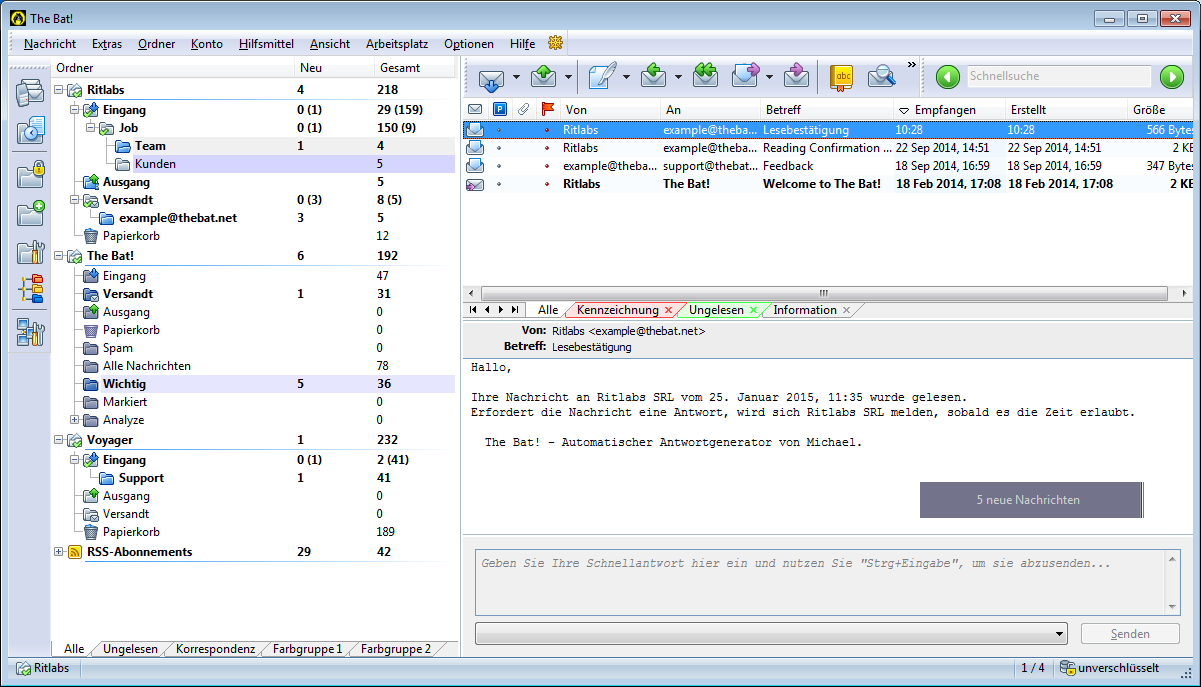The image size is (1201, 687).
Task: Click into the Schnellsuche search field
Action: pyautogui.click(x=1058, y=77)
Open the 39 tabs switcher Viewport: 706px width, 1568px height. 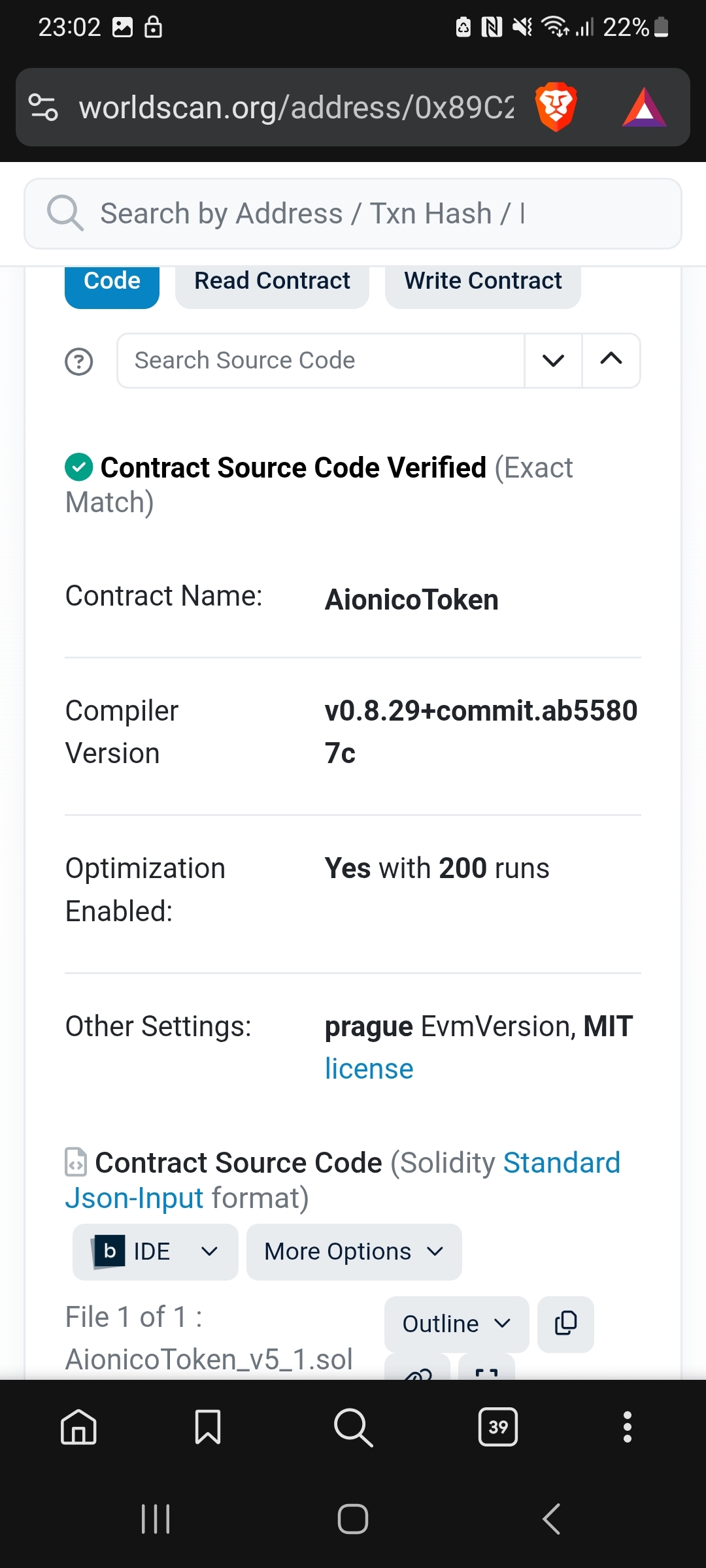[498, 1427]
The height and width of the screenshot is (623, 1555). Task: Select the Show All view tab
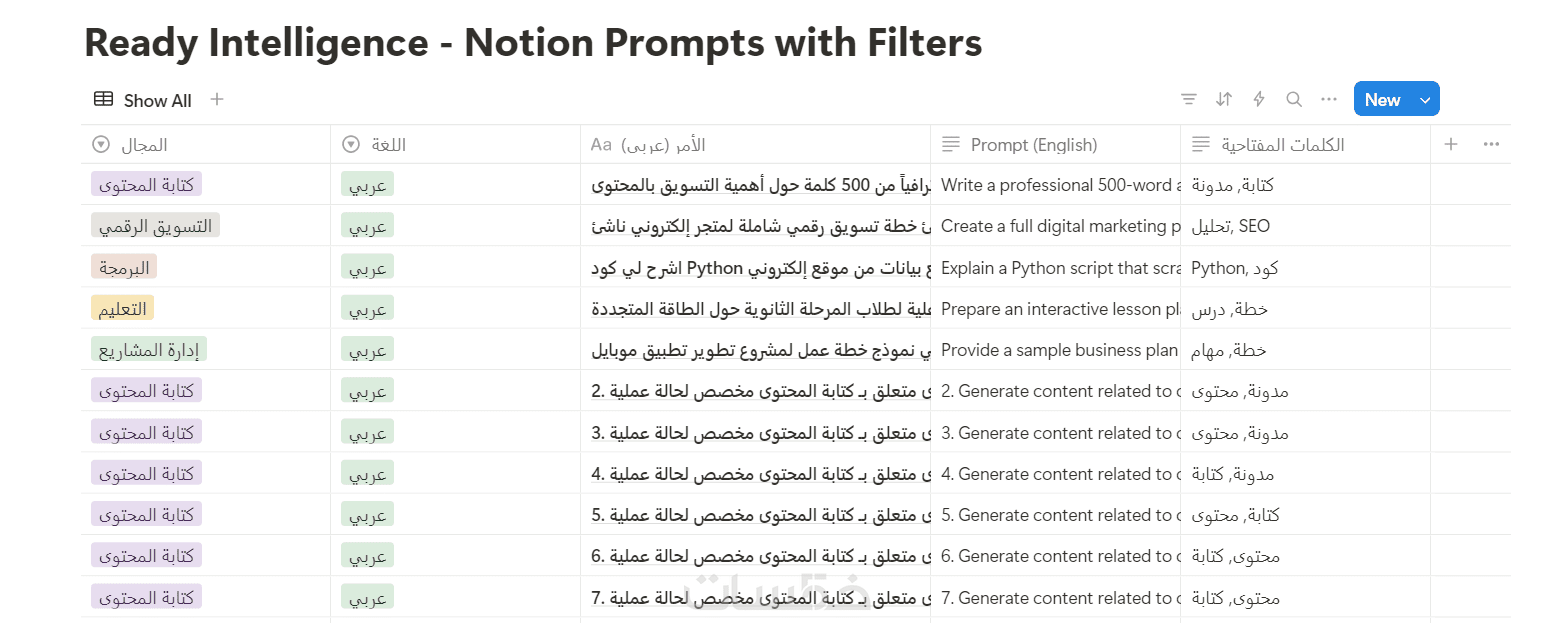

*Job*
Which lines above contain the word "Task"? Pull out each of them in full.

*Exercise response*
Task: Click into the Schnellsuche search field
The height and width of the screenshot is (623, 1555). Task: Select the Show All view tab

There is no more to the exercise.